Mouse sera were tested on microtiter plates coated either with the recombinant proteins ZIKV Equad, ZIKV Ewt, DENV Ewt (respectively 150 ng per well), WNV Ewt (200 ng per well) or inactivated viral particles in 100 µL buffer (15 mM Na2CO3, 7 mM NaHCO3 pH 9.6) overnight at 4 °C. The plates were then washed three times with PBS-0.05% Tween and blocked with 5% non-fat milk powder in PBS for 2 h at room temperature (RT).

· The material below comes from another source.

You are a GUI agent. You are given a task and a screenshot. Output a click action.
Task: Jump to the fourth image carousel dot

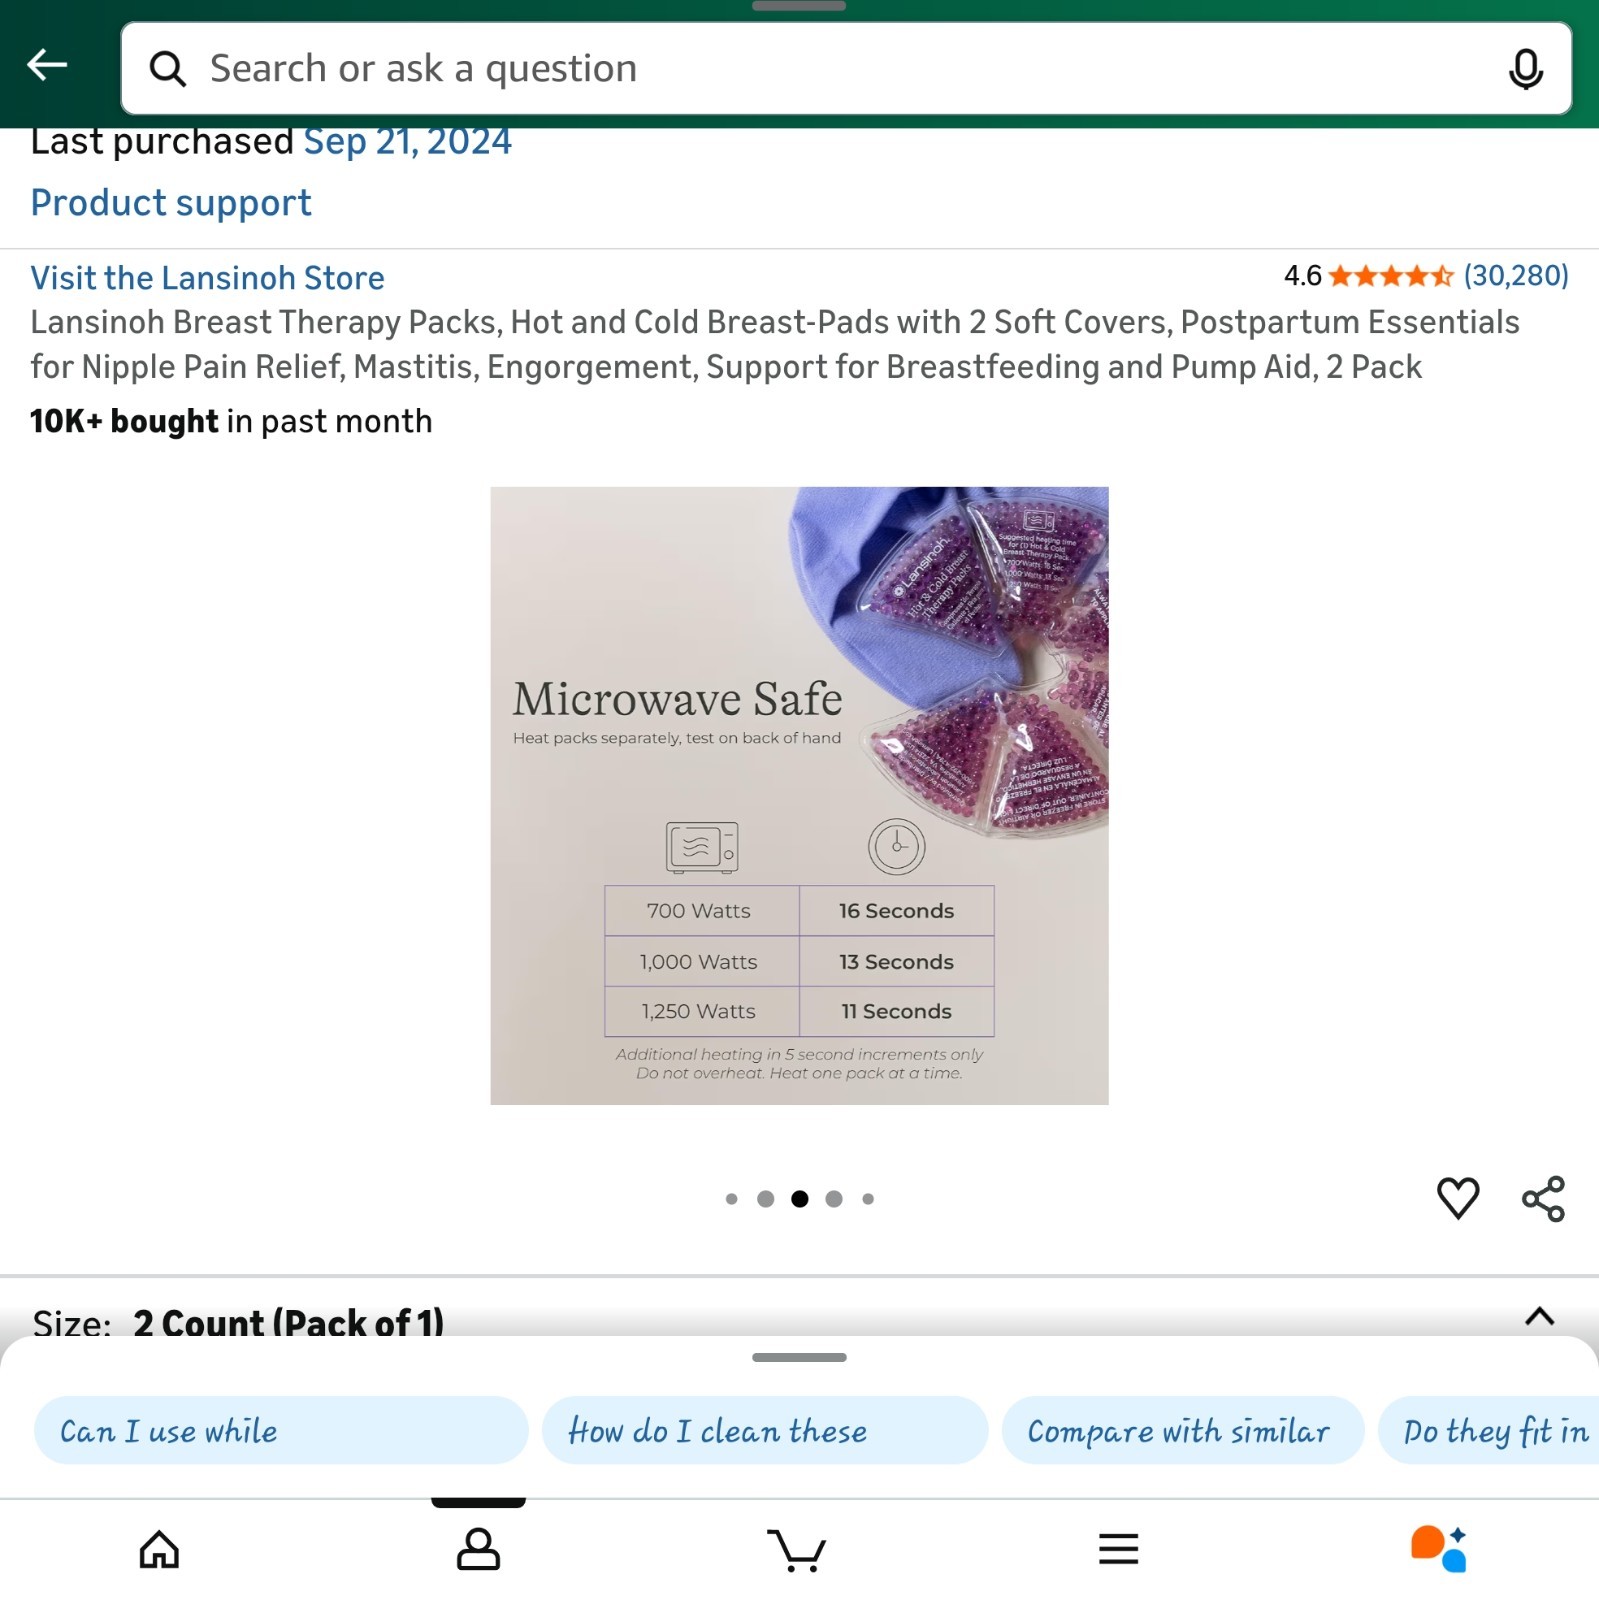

After another wash step, the incubation started with diluted mouse sera for 1.5 h at RT. Following a third wash step, the HRP-conjugated secondary anti mouse IgG antibody (Dako, Glostrup, Denmark, 1:3000) was added for 1 h at RT. After a final wash step, TMB substrate (Biozol, Eching, Germany) was added and incubated for 30 min at RT, before the reaction was stopped with 1 M H2SO4. The plates were analyzed at 450 nm with 520 nm as reference in a microplate reader (Infinite M200, Tecan, Männedorf, Switzerland). The ELISA assays on ZIKV proteins were performed with 1:1000 diluted sera, on DENV and WNV proteins serial diluted sera were used to determine endpoint titers. These were defined as the reciprocal of the highest dilution with signals were above the cut-off based on the control group which were calculated as the mean plus 8 standard deviations (SD) of sera from the control group. For the ELISA assay on inactivated viral particles, sera were diluted 1:100. Human sera were diluted 1:100 for ELISA assays on ZIKV Equad and Ewt and the secondary HRP-conjugated antibody anti human IgG was diluted 1:20,000 (Dianova, Hamburg, Germany). The human sera were kindly provided by Luisa Barzon (Padova University, Italy) and Jonas Schmidt-Chanasit (Bernhard Nocht Institute for Tropical Medicine, Hamburg, Germany). Ethical approvals were obtained from the respective local authorities for all samples. The 4G2 antibody (Absolute antibody, Oxford, UK) was diluted 1:1000 and the secondary mouse-antibody (Dako, Glostrup, Denmark) was diluted 1:3000. Tests were performed in duplicates and in two independent experiments.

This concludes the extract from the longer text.